FESTIVAL DE CANNES 2022 – Film d’ouverture présenté en hors-compétition, Coupez ! est tiré du véritable phénomène de société qu’a été Ne coupez pas ! au Japon. Un bouleversement dans un système de distribution que l’on savait verrouillé et frileux. Du film étudiant au statut culte, il est devenu un exemple qui a donné tort au cynisme et raison à l’art dans sa forme la plus pure. Alors que de ce film fauché, lettre d’amour au cinéma de la débrouille dans ce qu’il a de plus beau, soit tiré un remake, cela pouvait décontenancer. D’autant plus quand il est porté par une équipe française, un Hazanavicius déjà confirmé et un casting professionnel bien installé. Mais peut-être était-ce nous les cyniques ici, car Hazanavicius n’est pas renommé pour dénaturer les œuvres dont il s’empare et sa version, Coupez !, en est la plus belle des démonstrations.
Un tournage de film de zombies dans un bâtiment désaffecté. Entre techniciens blasés et acteurs pas vraiment concernés, seul le réalisateur semble investi de l’énergie nécessaire pour donner vie à un énième film d’horreur à petit budget. L’irruption d’authentiques morts-vivants va perturber le tournage…
Évoquer la construction de Coupez ! sans ébrécher la surprise de son scénario n’est pas l’exercice le plus aisé, mais les fidèles de l’original risquent d’être déçus par le travail d’adaptation qui choisi volontairement un second degré marqué dans le premier acte du film, là où son confrère japonais était beaucoup plus subtile et avare en indications pour la suite. Un choix justifié par une volonté comique évidente beaucoup plus marquée, et qui s’avère lourde par instant. Loin d’être anodin, cela permet malgré tout à Hazanavicius de construire de vrais personnages de cinéma et d’en introduire des nouveaux comme un compositeur de musique de film désopilant interprété par Jean-Pascal Zadi.
Rémi au bal du diable
En grande partie tourné à l’épaule, le film n’est pas traversé par de grandes fulgurances à la réalisation mais l’ensemble fonctionne à travers un pastiche réussi des plus mauvais films étudiants. Compliqué, donc, de ne pas revenir constamment au film original tant sa conception et son existence infusent dans le long-métrage, jusqu’à pousser ce curseur en assumant complètement son statut de remake au sein de la narration. Un choix, qui en plus d’être respectueux, crée de véritables moments de comédie avec le retour de certains membres originaux et un nouvel arc sur l’opposition des cultures.
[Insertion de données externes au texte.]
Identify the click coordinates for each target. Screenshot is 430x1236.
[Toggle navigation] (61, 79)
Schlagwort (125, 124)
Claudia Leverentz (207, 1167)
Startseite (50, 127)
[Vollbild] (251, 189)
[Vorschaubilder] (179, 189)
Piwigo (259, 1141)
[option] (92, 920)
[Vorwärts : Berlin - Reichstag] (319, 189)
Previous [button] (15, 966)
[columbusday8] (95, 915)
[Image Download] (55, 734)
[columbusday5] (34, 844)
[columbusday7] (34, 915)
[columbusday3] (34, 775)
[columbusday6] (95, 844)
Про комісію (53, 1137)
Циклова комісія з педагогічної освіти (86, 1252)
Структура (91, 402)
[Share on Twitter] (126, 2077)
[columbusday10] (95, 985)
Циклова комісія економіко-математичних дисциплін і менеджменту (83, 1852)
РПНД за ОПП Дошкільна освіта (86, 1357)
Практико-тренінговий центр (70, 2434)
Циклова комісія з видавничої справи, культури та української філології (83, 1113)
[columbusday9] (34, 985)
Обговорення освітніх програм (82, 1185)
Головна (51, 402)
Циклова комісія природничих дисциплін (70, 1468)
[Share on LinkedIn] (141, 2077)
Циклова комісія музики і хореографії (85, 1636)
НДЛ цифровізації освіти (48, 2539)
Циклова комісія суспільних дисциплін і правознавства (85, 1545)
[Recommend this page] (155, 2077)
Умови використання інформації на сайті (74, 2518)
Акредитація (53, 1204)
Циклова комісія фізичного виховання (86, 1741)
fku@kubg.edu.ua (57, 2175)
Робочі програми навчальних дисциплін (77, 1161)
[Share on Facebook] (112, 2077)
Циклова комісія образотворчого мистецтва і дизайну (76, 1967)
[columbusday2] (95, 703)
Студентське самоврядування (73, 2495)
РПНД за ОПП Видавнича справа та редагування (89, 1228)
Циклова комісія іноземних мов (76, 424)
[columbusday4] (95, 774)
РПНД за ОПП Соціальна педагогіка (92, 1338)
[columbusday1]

Car si le film d’Hazanavicius fonctionne, c’est grâce à son équipe dévouée qui, malgré l’absence du côté amateur et débrouillard, se livre corps et âme dans des rôles qui libèrent leurs pires expériences de tournages. On pense évidemment à Romain Duris, mais c’est Finnegan Oldfield et Bérénice Bejo qui volent la vedette et injectent un rythme réjouissant à ce film de zombies qui tirent évidemment plus vers la comédie que l’horreur.
D’un remake d’un film de genre japonais en plan-séquence au milieu de zombies, Hazanavicius tire une expérience tendre qui ne manquera pas de toucher celles et ceux qui, un jour, ont entrepris avec un succès plus ou moins relatifs de porter leur voix à travers un projet artistique. Certes, le long-métrage perd en sincérité quand il pastiche le manque de budget, mais par sa vision pleine de délicatesse Hazanavicius nous surprend et nous emporte avec un profond respect et de vraies idées. Coupez ! est un voyage qui sera familier aux fans de l’original tout en proposant un point de vue qui, s’il n’est pas révolutionnaire, à le mérite d’essayer de proposer quelque chose de frais dans le cercle très fermé de la comédie française.